La mort est-elle un bien?
Si le sentiment n'existe plus, si la mort est un de ces sommeils où l'on ne voit plus rien, même en songe, quel merveilleux avantage ce doit être que de mourir! Car enfin, si l'un de nous considérait à part une de ces nuits où il aurait dormi assez profondément pour ne rien voir, même en songe, s'il la comparait ensuite aux autres nuits et journées de sa vie, et s'il devait décider, réflexion faite, combien il a eu, en somme, de journées et de nuits meilleures que celle-là , j'imagine que tout homme, - et je ne parle pas ici seulement des simples particuliers - mais le grand roi en personne les trouverait bien peu nombreuses relativement aux autres. Par conséquent, si la mort est un sommeil de cette espèce, j'estime que c'est grand profit, puisque alors toute la suite des temps nous apparaît comme une nuit unique.
D'un autre côté, si la mort est comme un départ de ce lieu pour un autre, s'il est vrai, comme on le dit, que là -bas sont réunis tous ceux qui sont morts, que pourrions-nous imaginer de meilleur? je vous le demande, juges. Admettez qu'en arrivant chez Hadès, on sera débarrassé de ces gens qui prétendent être des juges et qu'on y trouvera des juges véritables, ceux qui, dit-on, rendent là -bas la justice, Minos, Rhadamanthe, Éaque, Triptolème, avec eux des demi-dieux qui ont été des justes quand ils vivaient; pensez-vous que le voyage n'en vaudrait pas la peine? Ou encore, si l'on y fait société avec Orphée, Musée, Hésiode et Homère, que ne donneriez-vous pas pour en jouir? Quant à moi, je voudrais mourir plusieurs fois, si cela est vrai. Quel merveilleux passe-temps, pour moi particulièrement, que de causer là -bas avec Palamède, avec Ajax, fils de Télamon, ou avec tel autre héros du temps passé qui a pu mourir par suite d'une sentence injuste! Comparer mon sort au leur ne serait pas pour moi sans douceur, je pense; et j'aimerais surtout à examiner ceux de là -bas tout à loisir, à les interroger, comme je faisais ici, pour découvrir qui d'entre eux est savant, et qui croit l'être, tout en ne l'étant pas. Que ne donnerait-on pas, juges, pour examiner ainsi l'homme qui a conduit contre Troie cette grande armée, ou encore Ulysse, Sisyphe, tant d'autres, hommes et femmes, que l'on pourrait nommer? Causer avec eux, vivre en leur société, examiner ce qu'ils sont, bonheur inexprimable! D'autant plus qu'à tout prendre, on ne risque pas dans ce milieu d'être mis à mort pour cela. Un des avantages que ceux de là -bas ont sur nous, c'est d'être désormais immortels, du moins si ce qu'on dit est vrai.

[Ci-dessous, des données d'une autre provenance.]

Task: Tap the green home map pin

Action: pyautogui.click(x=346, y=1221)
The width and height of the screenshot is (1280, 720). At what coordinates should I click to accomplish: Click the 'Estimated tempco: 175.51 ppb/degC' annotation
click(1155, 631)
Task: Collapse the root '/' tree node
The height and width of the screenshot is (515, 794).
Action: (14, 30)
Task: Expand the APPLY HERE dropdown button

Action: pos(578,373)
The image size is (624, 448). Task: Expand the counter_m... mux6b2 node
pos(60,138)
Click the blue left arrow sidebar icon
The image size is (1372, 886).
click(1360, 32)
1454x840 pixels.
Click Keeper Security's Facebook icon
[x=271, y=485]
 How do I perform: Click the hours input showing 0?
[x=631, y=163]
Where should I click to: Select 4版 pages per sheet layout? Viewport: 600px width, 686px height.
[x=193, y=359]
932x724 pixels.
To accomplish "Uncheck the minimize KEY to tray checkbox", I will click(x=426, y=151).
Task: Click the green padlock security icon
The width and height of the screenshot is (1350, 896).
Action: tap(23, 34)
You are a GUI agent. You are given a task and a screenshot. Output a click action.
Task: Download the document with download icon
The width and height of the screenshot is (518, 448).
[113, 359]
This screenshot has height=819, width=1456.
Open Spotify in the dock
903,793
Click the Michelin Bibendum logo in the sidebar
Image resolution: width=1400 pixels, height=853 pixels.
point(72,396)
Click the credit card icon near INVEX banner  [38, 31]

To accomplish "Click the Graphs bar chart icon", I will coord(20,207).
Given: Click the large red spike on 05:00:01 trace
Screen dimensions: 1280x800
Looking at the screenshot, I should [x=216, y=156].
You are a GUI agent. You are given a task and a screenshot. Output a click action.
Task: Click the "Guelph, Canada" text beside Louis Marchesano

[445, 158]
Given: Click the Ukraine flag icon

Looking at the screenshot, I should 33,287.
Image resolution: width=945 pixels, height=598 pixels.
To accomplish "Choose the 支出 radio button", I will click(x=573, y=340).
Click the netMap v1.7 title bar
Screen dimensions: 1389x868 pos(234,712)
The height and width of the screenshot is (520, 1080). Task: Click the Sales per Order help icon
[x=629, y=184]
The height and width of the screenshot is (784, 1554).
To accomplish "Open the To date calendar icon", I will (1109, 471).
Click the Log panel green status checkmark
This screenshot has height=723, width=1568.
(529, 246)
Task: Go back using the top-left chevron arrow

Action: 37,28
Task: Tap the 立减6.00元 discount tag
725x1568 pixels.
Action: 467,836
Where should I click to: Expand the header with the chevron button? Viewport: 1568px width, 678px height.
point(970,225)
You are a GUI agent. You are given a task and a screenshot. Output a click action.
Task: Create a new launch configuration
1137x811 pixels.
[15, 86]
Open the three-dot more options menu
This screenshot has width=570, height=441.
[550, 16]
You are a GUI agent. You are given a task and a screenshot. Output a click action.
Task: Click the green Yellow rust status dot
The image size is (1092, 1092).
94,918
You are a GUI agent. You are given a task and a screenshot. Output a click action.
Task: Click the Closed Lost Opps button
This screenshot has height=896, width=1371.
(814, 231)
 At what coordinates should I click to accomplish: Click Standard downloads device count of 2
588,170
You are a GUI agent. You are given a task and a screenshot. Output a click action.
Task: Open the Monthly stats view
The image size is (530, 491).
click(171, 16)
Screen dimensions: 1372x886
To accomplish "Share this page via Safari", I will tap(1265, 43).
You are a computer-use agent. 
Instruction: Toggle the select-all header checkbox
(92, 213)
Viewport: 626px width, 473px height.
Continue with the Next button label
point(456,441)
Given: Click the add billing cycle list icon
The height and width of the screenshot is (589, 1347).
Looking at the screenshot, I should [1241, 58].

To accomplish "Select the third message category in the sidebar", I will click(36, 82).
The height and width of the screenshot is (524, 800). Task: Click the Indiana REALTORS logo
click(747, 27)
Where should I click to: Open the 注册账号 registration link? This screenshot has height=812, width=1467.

Cette confiance à l'égard de la mort, juges, vous devez l'éprouver comme moi, si vous prenez conscience seulement de cette vérité, qu'il n'y a pas de mal possible pour l'homme de bien, ni dans cette vie, ni au delà , et que les dieux ne sont pas indifférents à son sort. Le mien non plus n'est pas le fait du hasard; loin de là : je tiens pour évident qu'il valait mieux pour moi mourir maintenant et d'être ainsi délivré de toute peine. C'est pourquoi mon avertissement intérieur ne m'a pas arrêté, et de là vient aussi que je n'en veux pas beaucoup à ceux qui m'ont condamné ni à mes accusateurs. Il est vrai qu'ils avaient une autre pensée, quand ils me condamnaient et m'accusaient; ils croyaient bien me nuire, et, en cela, ils sont blâmables.